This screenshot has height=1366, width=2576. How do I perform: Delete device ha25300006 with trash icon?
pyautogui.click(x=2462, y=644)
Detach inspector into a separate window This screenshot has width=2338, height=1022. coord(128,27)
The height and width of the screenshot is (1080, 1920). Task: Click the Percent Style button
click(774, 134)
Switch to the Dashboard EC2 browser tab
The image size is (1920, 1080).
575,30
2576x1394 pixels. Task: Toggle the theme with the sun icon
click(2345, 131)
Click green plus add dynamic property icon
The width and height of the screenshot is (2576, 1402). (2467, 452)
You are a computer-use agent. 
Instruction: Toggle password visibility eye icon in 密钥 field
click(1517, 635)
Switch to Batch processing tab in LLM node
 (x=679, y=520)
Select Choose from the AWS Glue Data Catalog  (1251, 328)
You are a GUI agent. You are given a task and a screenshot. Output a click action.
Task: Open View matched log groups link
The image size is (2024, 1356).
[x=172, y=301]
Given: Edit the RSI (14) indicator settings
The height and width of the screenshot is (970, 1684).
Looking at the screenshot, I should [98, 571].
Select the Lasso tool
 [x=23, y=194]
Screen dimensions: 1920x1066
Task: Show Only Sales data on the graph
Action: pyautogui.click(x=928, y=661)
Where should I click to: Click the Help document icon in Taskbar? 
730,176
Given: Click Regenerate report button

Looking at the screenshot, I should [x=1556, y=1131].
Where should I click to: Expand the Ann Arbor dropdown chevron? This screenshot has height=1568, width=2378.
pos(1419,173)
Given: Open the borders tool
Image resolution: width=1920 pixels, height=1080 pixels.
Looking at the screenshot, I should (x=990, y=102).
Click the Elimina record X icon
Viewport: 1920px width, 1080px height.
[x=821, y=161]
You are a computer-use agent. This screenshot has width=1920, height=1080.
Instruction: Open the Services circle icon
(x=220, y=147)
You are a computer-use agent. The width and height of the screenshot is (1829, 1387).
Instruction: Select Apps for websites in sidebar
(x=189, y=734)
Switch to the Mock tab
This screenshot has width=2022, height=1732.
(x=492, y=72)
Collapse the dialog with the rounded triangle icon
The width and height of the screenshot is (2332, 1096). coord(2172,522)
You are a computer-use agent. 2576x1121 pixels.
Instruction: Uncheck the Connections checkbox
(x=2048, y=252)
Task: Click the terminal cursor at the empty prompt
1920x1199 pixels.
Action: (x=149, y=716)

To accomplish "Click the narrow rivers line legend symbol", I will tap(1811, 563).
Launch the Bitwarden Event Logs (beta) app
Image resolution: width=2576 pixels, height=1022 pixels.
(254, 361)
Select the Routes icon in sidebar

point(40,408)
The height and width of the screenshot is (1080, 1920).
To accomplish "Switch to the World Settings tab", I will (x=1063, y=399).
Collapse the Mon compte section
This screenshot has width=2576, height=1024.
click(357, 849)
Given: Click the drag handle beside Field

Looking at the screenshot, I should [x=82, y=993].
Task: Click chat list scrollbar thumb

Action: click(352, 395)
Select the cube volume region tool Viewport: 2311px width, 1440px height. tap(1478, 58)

◇ ◇ ◇ ◇ ◇ ◇ ◇

→ HOW TO COMPLETE THIS TASK: Go through the data above line by line, count those that contain the string "accomplish", and reply with the count only.

→ WRITTEN SOLUTION: 2